The HSE has opened a consultation period on proposed legislation to protect health-care workers from sharps injuries.

The new regulations are provisionally titled the Health and Safety (Sharp Instruments in Healthcare) Regulations 2013 and are required under European Council Directive 2010/32/EU. EU ministers passed the directive in 2010 to help protect health-care workers from injuries and infections associated with coming into contact with sharp objects, such as needle-sticks.
The regulations will require employers in the health-care sector to introduce arrangements for the safe use and disposal of medical sharps. They will also be expected to provide information and training for employees, and record and investigate any sharps injuries.

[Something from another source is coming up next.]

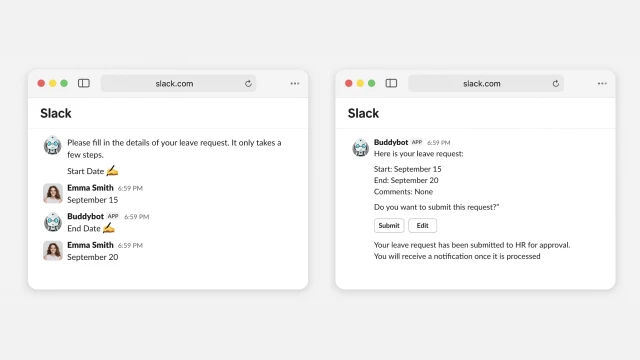The width and height of the screenshot is (640, 360).
Task: Toggle the sidebar in the left browser window
Action: [x=84, y=83]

The consultation is seeking views on whether the proposed regulations enable health-care businesses and workers to identify what they need to do to comply. It also offers an initial assessment of the costs and benefits of the proposed changes. Views are also being sought on how the regulations should be supported by guidance, and who is best placed to provide this guidance.

Royal College of Nursing chief executive and general secretary Dr Pter Carter believes the legislation will play a vital role in protecting health-care workers. He said: “Nurses and health care assistants continue to be at risk in the workplace from sharps injuries which should be prevented.

“Nobody should go to work fearing that they could be exposed to serious infections such as hepatitis and HIV simply because steps haven’t been taken to avoid preventable accidents.”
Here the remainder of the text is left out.